Finalmente: depois de mais de 50 anos de negativas e silêncio, a verdade sobre a chamada Colonia Dignidad vem à tona. Nesse limbo jurídico no sul do Chile, fundado em 1961 pelo líder de seita Paul Schäfer, foram torturados, abusados e escravizados cidadãos alemães e chilenos.

Durante a sua visita ao Chile, nesta semana, o presidente alemão, Joachim Gauck, não mediu palavras para as falhas do governo em Berlim nesse caso. Segundo o chefe de Estado, foi "assustador" como tantos democratas puderam fechar os olhos e se calar diante do fato. Os diplomatas alemães deveriam aprender com esses erros e se colocar sempre "ao lado das vítimas", declarou Gauck.

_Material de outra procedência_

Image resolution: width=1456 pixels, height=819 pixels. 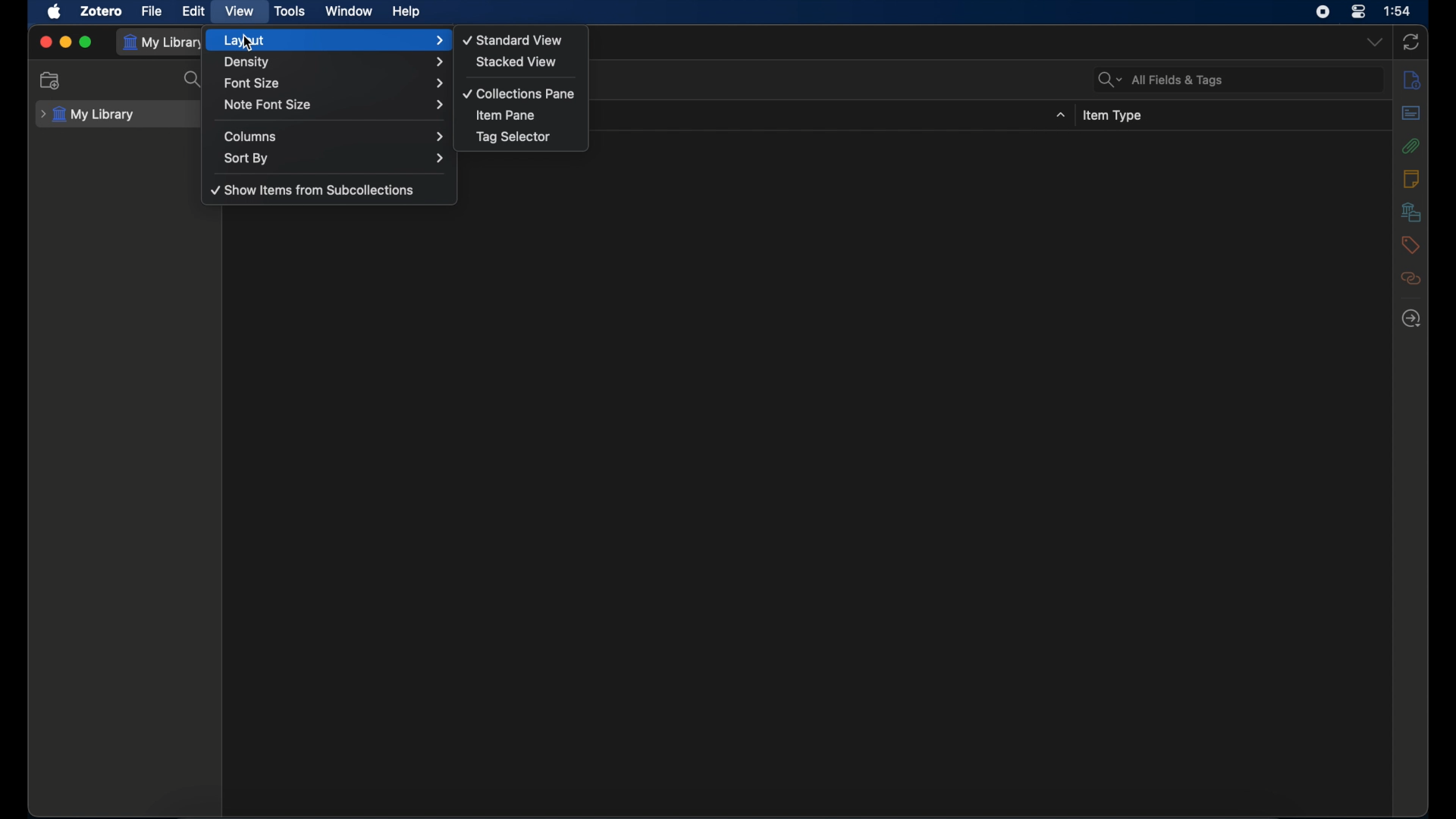 What do you see at coordinates (52, 80) in the screenshot?
I see `new collections` at bounding box center [52, 80].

O presidente, no entanto, não quis saber de pagamentos de indenizações para as vítimas da "colônia sem dignidade". Em vez disso, ele anunciou a disposição do governo alemão de garantir ajuda psicossocial às vítimas e apoiar o financiamento de um memorial.

É trágico que justamente Gauck recuse os pedidos das vítimas. Como ex-encarregado do governo alemão pelos arquivos da Stasi, a polícia secreta da antiga Alemanha Oriental, as vítimas esperavam dele o reconhecimento da injustiça que lhes foi cometida. Elas viram no ex-pastor um aliado em sua busca pela verdade e justiça

Elas sofreram uma decepção. Até agora, o governo em Berlim não parece estar disposto a pagar nenhuma indenização financeira simbólica aos sobreviventes que foram enviados ainda crianças da Alemanha, na década de 1960, para a Colonia Dignidad – reconhecendo assim a corresponsabilidade do país nas violações dos direitos humanos praticadas naquele assentamento.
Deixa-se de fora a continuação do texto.